In recent years researchers in the department of NanoBiophotonics at the MPI for Biophysical Chemistry in Göttingen have been able to break the Abbe resolution limit of far-field optical microscopy, as applied to fluorescent imaging, using a technique known as Stimulated Emission Depletion (STED) microscopy. The STED microscope used to obtain data for both publications is able to attain a resolution of 50-70 nm; the original fluorescent spot, roughly 200 nm in diameter, is reduced in surface area within the imaging plane by roughly an order of magnitude using the STED technique.
This resolution was sufficient for researchers from the neurobiology department to visualize, for the first time, individual synaptic vesicles - more precisely, to visualize the protein synaptotagmin, which is embedded in the membranes of individual vesicles. Vesicles are membrane 'bubbles' roughly 40 nm in diameter filled with neurotransmitters, which transport chemical messenger molecules to synapses, the contact points between nerve cells, enabling nerve signals to pass between cells. Their contents are released at the synapse when the vesicle membranes fuse with the membrane of the nerve cell. Previously it was unclear whether the proteins sticking in the vesicle membrane (e.g. synaptotagmin) spread out over the cell membrane after the fusion event or they remained together, localized in the membrane patch which previously formed the vesicle. With the aid of STED microscopy the researchers in Göttingen were able to show that the synaptotagmin molecules of a single vesicle remain together after fusion. The membrane of the nerve cell thus behaves in an 'economical' fashion: the vesicle proteins released onto the membrane of the nerve cell can be collectively reabsorbed to form another vesicle.
Neural vesicles do not fuse with the cell membrane with equal probability at all locations along the synapse junction, but preferentially at so-called 'active zones.' The bruchpilot protein discovered in fruit flies plays 2 a decisive roll in the formation of these active zones. This is explained in the Science publication by Kittel et al. With STED imaging the scientists discovered that the bruchpilot protein is distributed in rings of ca. 150nm diameter, forming the active zones. In these areas it appears that bruchpilot establishes the proximity between the calcium channels and the vesicles enabling the efficient release of neurotransmitters.

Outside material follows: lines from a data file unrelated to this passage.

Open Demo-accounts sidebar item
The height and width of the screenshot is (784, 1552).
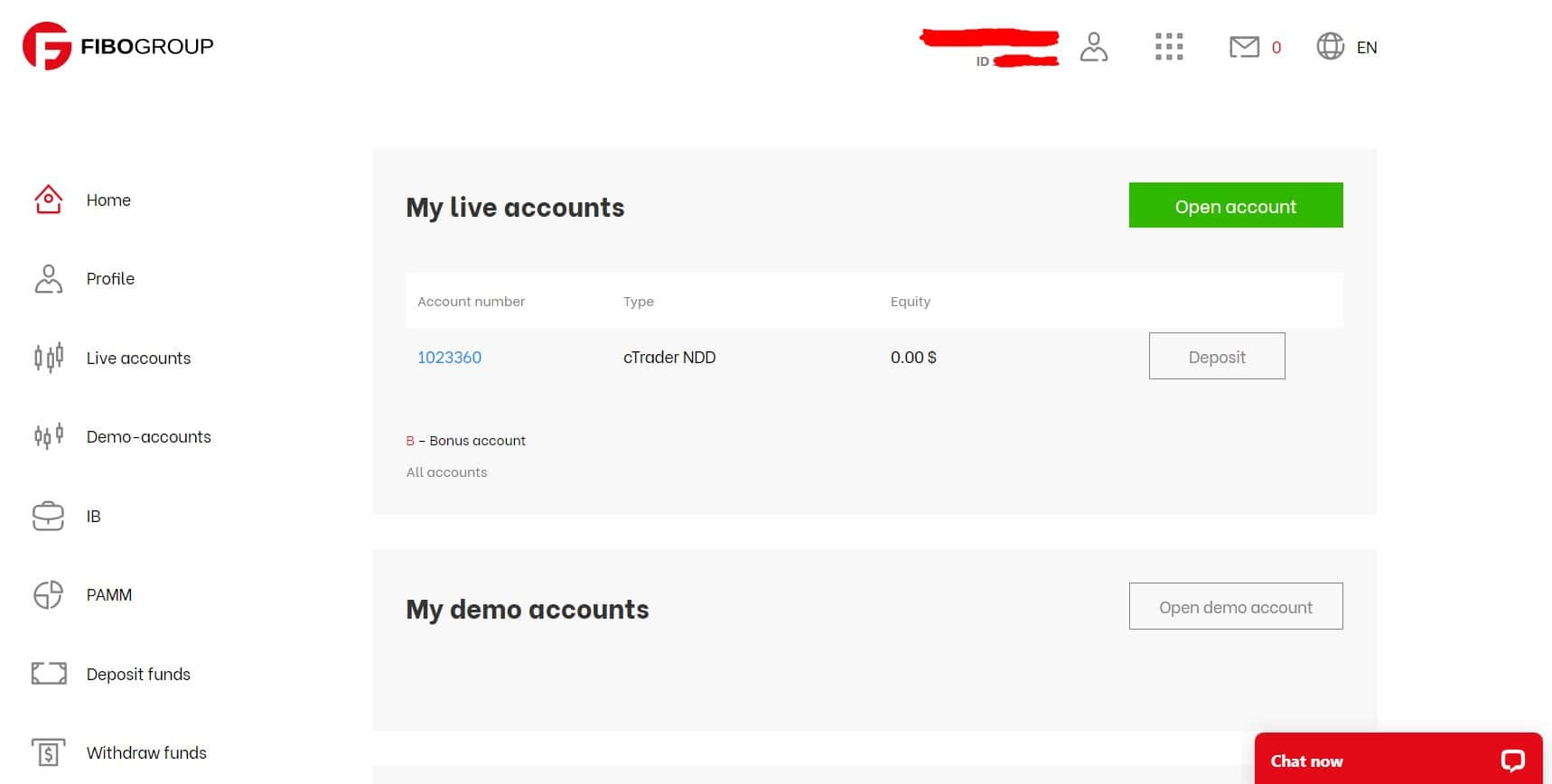[x=148, y=437]
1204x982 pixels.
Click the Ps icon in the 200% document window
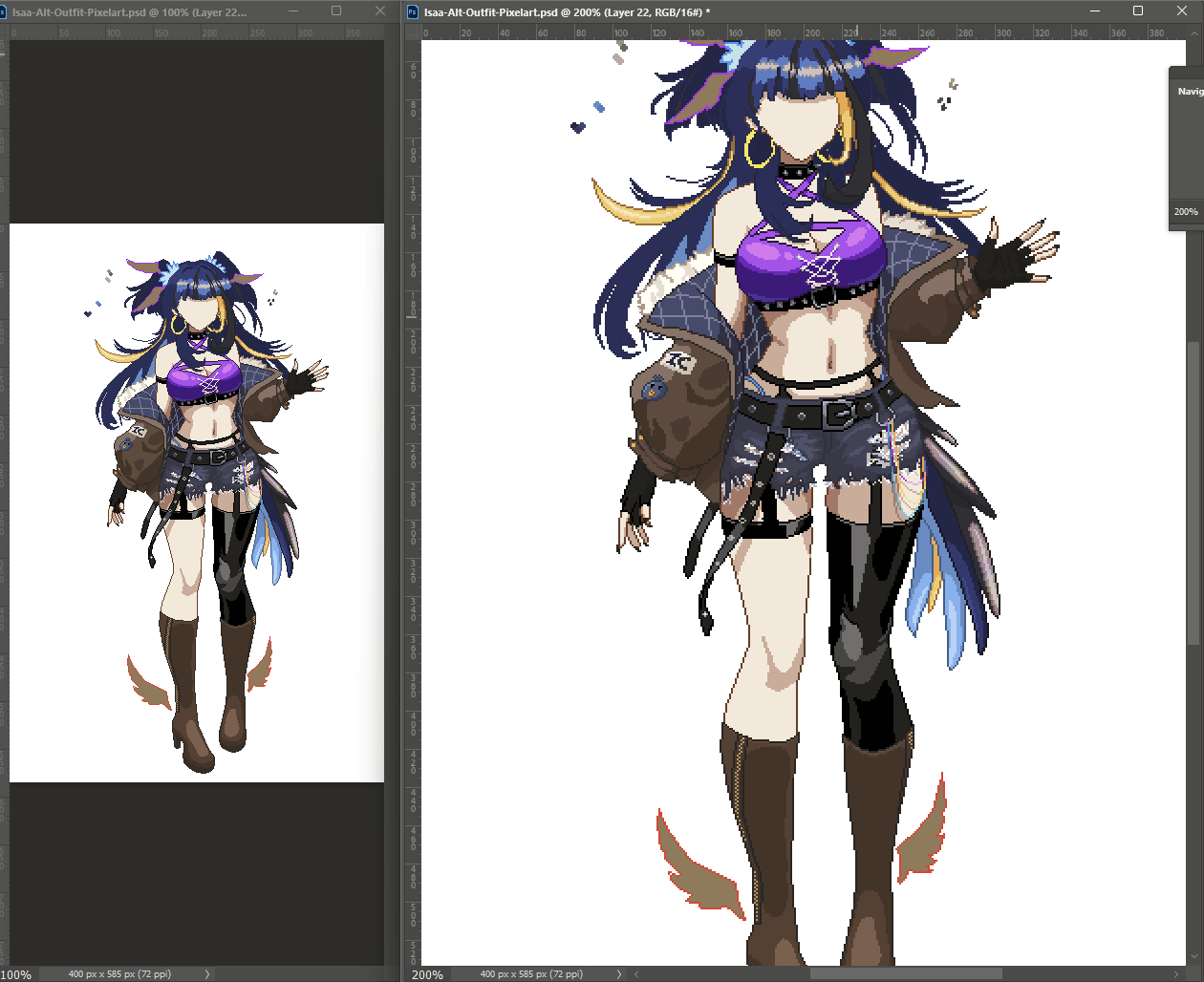[412, 12]
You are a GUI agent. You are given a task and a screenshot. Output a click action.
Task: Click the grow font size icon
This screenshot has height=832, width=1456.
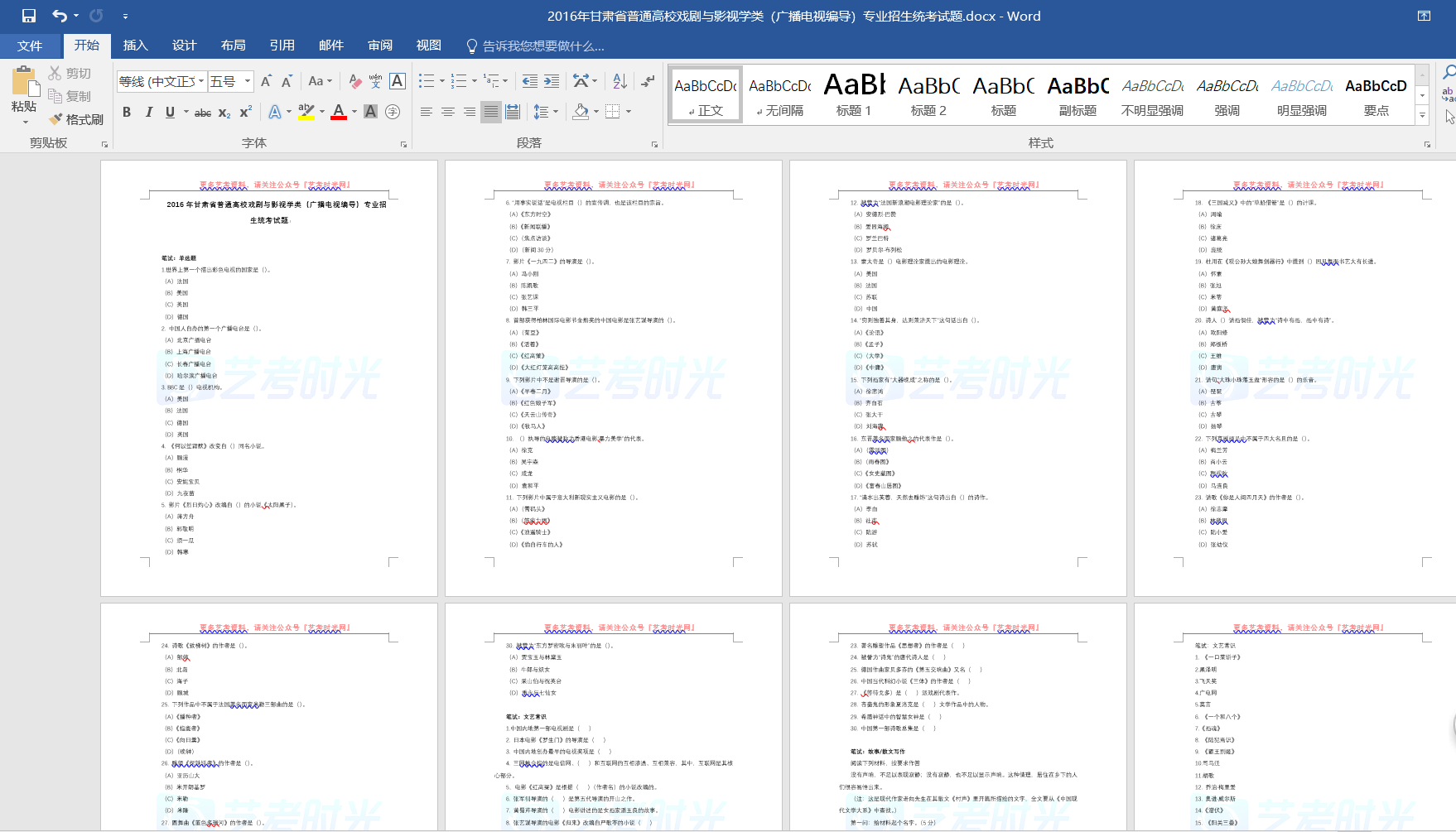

These studies demonstrate for the first time that resolution below a half-wavelength of visible light is no longer reserved for the electron microscope when observing cells. As demonstrated by recently completed research (please see the press release from XXth of May, 2005), the resolution of STED microscopy can be further increased, in principle to reach molecular scales. The STED microscope has opened a new chapter in the story of light microscopy, one in which the fundamental questions of biological processes at the nanoscale can potentially be answered with focused light.